I\'m working on a small drawing application in Java. I\'m trying to create a \'bucket-fill\' tool by implementing the Flood Fill algorithm.
I tried using a recursion
You basically have two ways to implement a flood fill algorithm non-recursively. The first method has been clearly explained by sukunrt in which you use a queue to implement breadth first search.
Alternatively, you can implement the recursive DFS non-recursively by using an implicit stack. For example, the following code implements a non-recursive DFS on a graph that has nodes as integers. In this code you use an array of Iterator to keep track of the processed neighbors in every node's adjacency list.

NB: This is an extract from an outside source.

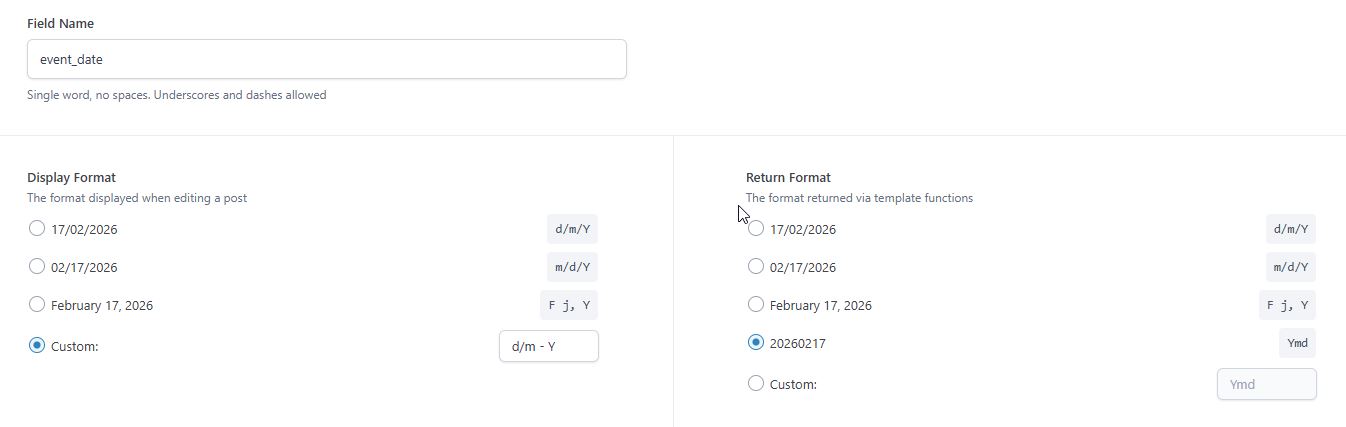Select the Display Format Custom radio button
Viewport: 1346px width, 427px height.
point(37,346)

The complete code can be accessed here.
public NonrecursiveDFS(Graph G, int s) {
marked = new boolean[G.V()];
// to be able to iterate over each adjacency list, keeping track of which
// vertex in each adjacency list needs to be explored next
Iterator<Integer>[] adj = (Iterator<Integer>[]) new Iterator[G.V()];
for (int v = 0; v < G.V(); v++)
adj[v] = G.adj(v).iterator();
// depth-first search using an explicit stack
Stack<Integer> stack = new Stack<Integer>();
marked[s] = true;
stack.push(s);
while (!stack.isEmpty()) {
int v = stack.peek();
if (adj[v].hasNext()) {
int w = adj[v].next();
if (!marked[w]) {
// discovered vertex w for the first time
marked[w] = true;
// edgeTo[v] = w;
stack.push(w);
}
}
else {
// v's adjacency list is exhausted
stack.pop();
}
}
}
I'm assuming that you have some sort of a grid where you receive the coordinates of the location from where you would like to fill the area.
Recursive flood fill algorithm is DFS. You can do a BFS to convert it to nonrecursive.
Basically the idea is similar in both the algorithms. You have a bag in which the nodes that are yet to be seen are kept. You remove a node from the bag and put the valid neighbors of the node back into the bag. If the bag is a stack you get a DFS. If it's a queue you get a BFS.
the pseudocode is roughly this.
flood_fill(x,y, check_validity)
//here check_validity is a function that given coordinates of the point tells you whether
//the point should be colored or not
Queue q
q.push((x,y))
while (q is not empty)
(x1,y1) = q.pop()
color(x1,y1)
if (check_validity(x1+1,y1))
q.push(x1+1,y1)
if (check_validity(x1-1,y1))
q.push(x1-1,y1)
if (check_validity(x1,y1+1))
q.push(x1,y1+1)
if (check_validity(x1,y1-1))
q.push(x1,y1-1)
NOTE: make sure that check_validity takes into account whether the point is already colored or not.
EDIT: watch this video: https://www.youtube.com/watch?v=LvacRISl99Y
My results using the above method are about 10 million pixels per second. I researched it to fill 2 billion voxels space with laberinthine structures, in about 2-3 minutes, avoiding stack overflows.
Instead of using complex logic to track previously verified neighbor spaces, I have a 2D array that records all the verified spaces. Reading from the verified array is 2-3 instructions: IF pixel[23,23] is verified, THEN fill it and check it's neighbors and write them to the verified array (fill pixel[23,23], verify pixel[23+1,23]and the three others. code is in the video.